To get a hard number you'll have to measure. Visual Studio has a slick concurrency analyzer available as an extension.

Solution 3

Further reading:

I would like to present few articles of mine, that are interested in general synchronization primitives and they are digging into Monitor, C# lock statement behavior, properties, and costs depending on distinct scenarios and number of threads. It is specifically interested about CPU wastage and throughput periods to understand how much work can be pushed through in multiple scenarios:

https://www.codeproject.com/Articles/1236238/Unified-Concurrency-I-Introduction https://www.codeproject.com/Articles/1237518/Unified-Concurrency-II-benchmarking-methodologies https://www.codeproject.com/Articles/1242156/Unified-Concurrency-III-cross-benchmarking

Original answer:

Oh dear!

It seems that correct answer flagged here as THE ANSWER is inherently incorrect! I would like to ask the author of the answer, respectfully, to read the linked article to the end. article

The author of the article from 2003 article was measuring on Dual Core machine only and in the first measuring case, he measured locking with a single thread only and the result was about 50ns per lock access.

It says nothing about a lock in the concurrent environment.
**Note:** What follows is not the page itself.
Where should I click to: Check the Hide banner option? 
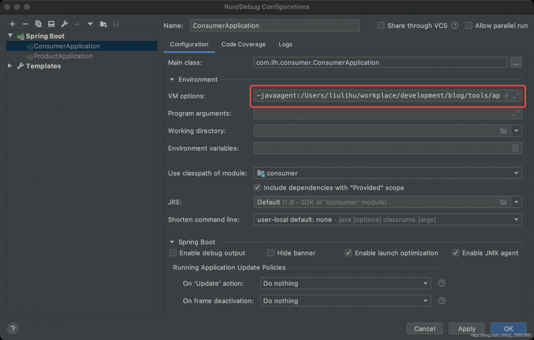click(x=271, y=253)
So we have to continue reading the article and in the second half, the author was measuring locking scenario with two and three threads, which gets closer to concurrency levels of today's processors.

So the author says, that with two threads on Dual Core, the locks cost 120ns, and with 3 threads it goes to 180ns. So it seems to be clearly dependent on the number of threads accessing the lock concurrently.

So it is simple, it is not 50 ns unless it is a single thread, where the lock gets useless.

Another issue for consideration is that it is measured as average time!

If the time of iterations would be measured, there would be even times between 1ms to 20ms, simply because the majority was fast, but few threads will be waiting for processors time and incur even milliseconds long delays.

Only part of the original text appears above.